DUBAI – Sri Lanka is introducing unconventional products to its export basket, according to the country’s new Consul General in Dubai.
M. M. Abdul Raheem said that Sri Lanka would be showcasing its expertise in boat making with its first-ever participation in the Dubai International Boat Show being held from 1- 5 March, 2011, at the Dubai International Marine Club, Mina Seyahi.
“We have a strong boat building industry and we must introduce it to the world,” Abdul Raheem told members of the Sri Lanka Business Council at a reception hosted on Thursday to celebrate the 63rd Independence Day of their country and to welcome him as took charge in Dubai only some three weeks ago.
“We, the consulate and business community, will work together to promote our unconventional items alongside our conventional products, like tea. In addition, we will also join hands for the growth of investment and tourism,” he said.

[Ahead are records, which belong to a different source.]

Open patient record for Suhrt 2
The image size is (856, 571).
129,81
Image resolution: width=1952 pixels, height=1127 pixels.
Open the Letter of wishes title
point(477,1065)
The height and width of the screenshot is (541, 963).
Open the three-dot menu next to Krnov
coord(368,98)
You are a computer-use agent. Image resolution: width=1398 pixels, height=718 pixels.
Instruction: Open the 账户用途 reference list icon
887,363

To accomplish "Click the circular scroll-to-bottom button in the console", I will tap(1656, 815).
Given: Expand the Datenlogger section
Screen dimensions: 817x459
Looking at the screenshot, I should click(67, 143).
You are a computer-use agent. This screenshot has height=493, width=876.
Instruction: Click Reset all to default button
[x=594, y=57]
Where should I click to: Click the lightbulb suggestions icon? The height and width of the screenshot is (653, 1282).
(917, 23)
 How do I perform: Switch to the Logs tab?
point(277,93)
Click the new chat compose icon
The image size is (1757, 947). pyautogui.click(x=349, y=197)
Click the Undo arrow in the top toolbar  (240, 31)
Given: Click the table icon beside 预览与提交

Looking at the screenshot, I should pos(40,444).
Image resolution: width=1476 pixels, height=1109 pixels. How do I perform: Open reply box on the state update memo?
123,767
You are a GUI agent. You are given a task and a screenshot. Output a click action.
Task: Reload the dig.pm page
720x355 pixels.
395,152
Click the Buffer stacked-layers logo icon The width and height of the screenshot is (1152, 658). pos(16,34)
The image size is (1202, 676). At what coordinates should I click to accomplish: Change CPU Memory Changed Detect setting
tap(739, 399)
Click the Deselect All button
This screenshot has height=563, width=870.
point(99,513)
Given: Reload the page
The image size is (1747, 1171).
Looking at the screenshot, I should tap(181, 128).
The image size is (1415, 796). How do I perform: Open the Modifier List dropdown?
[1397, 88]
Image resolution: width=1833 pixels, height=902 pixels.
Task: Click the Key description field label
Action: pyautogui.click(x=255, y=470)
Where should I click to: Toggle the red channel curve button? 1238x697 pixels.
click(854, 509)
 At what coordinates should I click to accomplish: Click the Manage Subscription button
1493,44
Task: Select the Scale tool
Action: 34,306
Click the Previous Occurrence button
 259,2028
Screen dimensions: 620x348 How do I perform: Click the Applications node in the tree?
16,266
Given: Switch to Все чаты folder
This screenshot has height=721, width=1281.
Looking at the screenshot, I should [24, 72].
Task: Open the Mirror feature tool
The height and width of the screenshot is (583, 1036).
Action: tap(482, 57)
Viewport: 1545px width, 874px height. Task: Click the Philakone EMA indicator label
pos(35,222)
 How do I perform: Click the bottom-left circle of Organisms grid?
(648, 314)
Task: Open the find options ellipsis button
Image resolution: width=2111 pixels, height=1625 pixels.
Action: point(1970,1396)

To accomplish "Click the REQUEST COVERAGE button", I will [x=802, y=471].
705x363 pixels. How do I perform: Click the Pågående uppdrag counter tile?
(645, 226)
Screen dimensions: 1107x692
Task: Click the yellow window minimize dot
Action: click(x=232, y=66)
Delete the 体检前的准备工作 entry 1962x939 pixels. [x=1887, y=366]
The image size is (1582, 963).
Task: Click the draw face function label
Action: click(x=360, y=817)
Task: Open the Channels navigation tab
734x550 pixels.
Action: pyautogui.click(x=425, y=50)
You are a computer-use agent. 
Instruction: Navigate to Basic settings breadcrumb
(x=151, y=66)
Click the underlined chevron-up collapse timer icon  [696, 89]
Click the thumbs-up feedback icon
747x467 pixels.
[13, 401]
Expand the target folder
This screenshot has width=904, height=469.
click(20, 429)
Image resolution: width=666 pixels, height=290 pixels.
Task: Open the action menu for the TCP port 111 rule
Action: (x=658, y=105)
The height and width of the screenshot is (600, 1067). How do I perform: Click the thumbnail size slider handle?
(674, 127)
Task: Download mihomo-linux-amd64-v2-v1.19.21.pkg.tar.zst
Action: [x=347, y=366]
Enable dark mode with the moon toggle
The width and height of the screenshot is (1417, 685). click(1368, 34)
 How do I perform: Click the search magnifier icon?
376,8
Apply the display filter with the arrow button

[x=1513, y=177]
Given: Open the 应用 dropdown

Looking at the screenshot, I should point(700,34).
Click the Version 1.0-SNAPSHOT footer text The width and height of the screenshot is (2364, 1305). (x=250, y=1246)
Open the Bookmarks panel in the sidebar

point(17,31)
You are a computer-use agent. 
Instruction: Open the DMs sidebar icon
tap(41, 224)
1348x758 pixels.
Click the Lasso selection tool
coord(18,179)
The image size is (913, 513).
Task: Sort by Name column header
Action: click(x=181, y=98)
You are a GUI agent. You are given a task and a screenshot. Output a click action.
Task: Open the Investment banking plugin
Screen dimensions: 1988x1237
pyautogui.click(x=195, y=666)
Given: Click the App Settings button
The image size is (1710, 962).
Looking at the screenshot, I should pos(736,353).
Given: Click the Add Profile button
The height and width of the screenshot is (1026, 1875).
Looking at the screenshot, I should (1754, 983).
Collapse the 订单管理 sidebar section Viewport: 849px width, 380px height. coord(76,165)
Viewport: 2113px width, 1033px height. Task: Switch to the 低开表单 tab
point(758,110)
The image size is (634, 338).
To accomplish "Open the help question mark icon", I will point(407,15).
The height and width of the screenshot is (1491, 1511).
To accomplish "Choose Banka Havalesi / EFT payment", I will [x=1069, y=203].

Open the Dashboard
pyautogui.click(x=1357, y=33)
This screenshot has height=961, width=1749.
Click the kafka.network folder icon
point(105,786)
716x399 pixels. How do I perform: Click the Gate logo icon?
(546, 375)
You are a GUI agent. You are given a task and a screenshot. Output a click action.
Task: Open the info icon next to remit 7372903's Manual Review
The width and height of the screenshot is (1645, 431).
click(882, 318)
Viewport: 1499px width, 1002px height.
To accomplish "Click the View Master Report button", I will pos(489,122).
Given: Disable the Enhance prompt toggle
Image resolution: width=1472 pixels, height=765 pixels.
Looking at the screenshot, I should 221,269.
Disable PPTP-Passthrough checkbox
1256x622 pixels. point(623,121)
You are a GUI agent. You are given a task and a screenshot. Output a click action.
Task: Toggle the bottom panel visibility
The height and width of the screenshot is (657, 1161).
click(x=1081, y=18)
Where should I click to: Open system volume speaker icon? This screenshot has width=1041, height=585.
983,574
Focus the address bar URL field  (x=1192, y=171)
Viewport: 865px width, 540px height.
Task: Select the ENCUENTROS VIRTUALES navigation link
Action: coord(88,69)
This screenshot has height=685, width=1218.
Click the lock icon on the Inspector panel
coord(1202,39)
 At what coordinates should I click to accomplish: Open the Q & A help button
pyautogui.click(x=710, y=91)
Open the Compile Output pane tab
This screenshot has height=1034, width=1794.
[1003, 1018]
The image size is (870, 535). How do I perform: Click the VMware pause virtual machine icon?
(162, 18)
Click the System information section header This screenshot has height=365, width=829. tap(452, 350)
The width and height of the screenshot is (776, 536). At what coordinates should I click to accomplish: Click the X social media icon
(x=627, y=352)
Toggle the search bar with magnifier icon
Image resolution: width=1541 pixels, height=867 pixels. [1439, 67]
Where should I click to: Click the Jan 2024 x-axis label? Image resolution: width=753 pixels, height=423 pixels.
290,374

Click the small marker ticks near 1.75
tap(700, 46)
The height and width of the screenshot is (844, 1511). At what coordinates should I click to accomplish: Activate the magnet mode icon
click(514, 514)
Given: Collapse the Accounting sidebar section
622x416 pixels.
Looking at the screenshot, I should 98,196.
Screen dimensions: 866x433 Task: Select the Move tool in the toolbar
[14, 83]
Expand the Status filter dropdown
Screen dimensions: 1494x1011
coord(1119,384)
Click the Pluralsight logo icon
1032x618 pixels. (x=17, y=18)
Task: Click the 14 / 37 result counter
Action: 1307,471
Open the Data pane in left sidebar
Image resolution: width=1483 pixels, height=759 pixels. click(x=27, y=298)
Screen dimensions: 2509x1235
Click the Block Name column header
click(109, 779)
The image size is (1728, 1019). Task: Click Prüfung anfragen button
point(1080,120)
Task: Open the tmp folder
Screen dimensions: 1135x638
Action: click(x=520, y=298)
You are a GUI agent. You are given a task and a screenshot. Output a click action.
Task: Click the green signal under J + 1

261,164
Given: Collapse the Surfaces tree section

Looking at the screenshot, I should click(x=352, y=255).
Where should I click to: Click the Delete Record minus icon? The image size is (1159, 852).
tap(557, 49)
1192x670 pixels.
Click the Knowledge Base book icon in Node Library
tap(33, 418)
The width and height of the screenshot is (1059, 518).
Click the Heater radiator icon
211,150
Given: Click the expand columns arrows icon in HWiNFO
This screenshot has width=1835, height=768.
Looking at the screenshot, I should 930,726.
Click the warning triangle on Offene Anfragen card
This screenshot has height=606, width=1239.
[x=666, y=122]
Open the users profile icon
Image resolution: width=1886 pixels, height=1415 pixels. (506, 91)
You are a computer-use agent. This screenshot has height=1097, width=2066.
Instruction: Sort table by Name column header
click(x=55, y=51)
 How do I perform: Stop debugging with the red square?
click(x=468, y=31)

Abdul Raheem said that 20 companies from Sri Lanka are also taking part in the Gulfood 2011 exhibition and conference taking place in Dubai from 27 February to 2 March. A delegation from Sri Lanka would also visit Dubai during the event, he said.
He said that the total trade volume between the two countries stood at $550 million, of which exports from Sri Lanka, mainly tea, were $220 million. “We can increase our tea exports, improve our export basket and build the private sector in both countries,” he said.
Farook Qasim, Chairman of Sri Lanka Business Council, said that the council has redone its constitution. The seven office bearers are now members of the board of directors with three ex-officio members. The term of office is extended from one to two years.
The reception was attended by Sri Lankan Ambassador to the UAE, Sarath Wijesinghe.
The Sri Lankan Ambassador to the UAE, Sarath Wijesinghe, told Khaleej Times that an important element of the foreign policy of Sri Lankan President Mahinda Rajapaksa is to develop a new rapport with the Middle East and Gulf countries.
He said that in line with the president’s new vision, the country’s missions abroad have been told to break the traditional shell in working for the development of the country.
The envoy said that his priority would be to develop close relations between the peoples and the leaders of the two nations and to promote the sectors of tourism, investment, education and employment generation.
He said that 60 percent of the 250,000 Sri Lankans in the UAE were domestic helpers and his priority is to gradually bring down their number and to replace them with educated skilled workers who have good knowledge of Arabic and English languages.
“Our country is thankful to the domestic helpers who have done enough to support their country’s economy,” Wijesinghe said. “Sri Lanka is not a poor country any more. Domestic helpers have good job opportunities in their home country. We need them there,” he added.
He said that the Sri Lankan government planned to teach Arabic and English to the young educated workers before sending them to the Middle East for employment.
“The knowledge of these languages would serve as an advantage for these workers,” Wijesinghe said, adding that the UAE was ready to help teach Arabic to Sri Lankan workers in their country.